-- EXCERPTED DATA --
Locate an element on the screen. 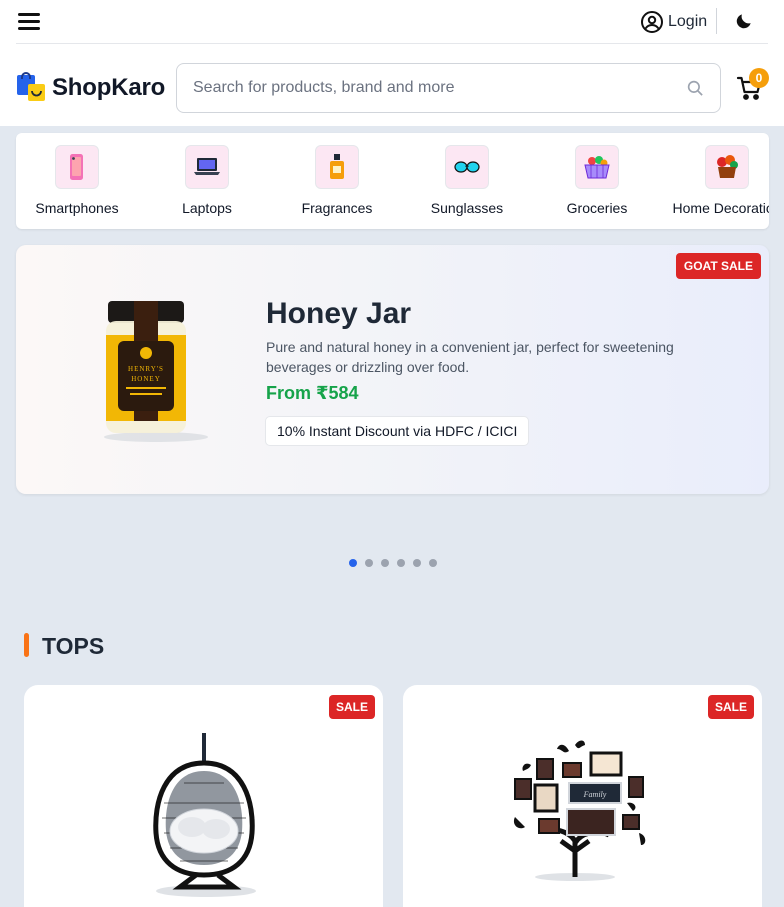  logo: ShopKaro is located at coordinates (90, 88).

...

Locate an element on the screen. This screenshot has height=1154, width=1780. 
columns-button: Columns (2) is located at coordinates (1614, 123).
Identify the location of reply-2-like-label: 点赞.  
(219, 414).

-- EXERCISE DIRECTIONS --
Rewrite only the lines starting with the one containing "Locate an element on the screen. This" and going on through the one containing "(219, 414).", with "screenshot" changed to "screen capture" and everything else left as it is.

-- EXERCISE RESULT --
Locate an element on the screen. This screen capture has height=1154, width=1780. 
columns-button: Columns (2) is located at coordinates (1614, 123).
Identify the location of reply-2-like-label: 点赞.  
(219, 414).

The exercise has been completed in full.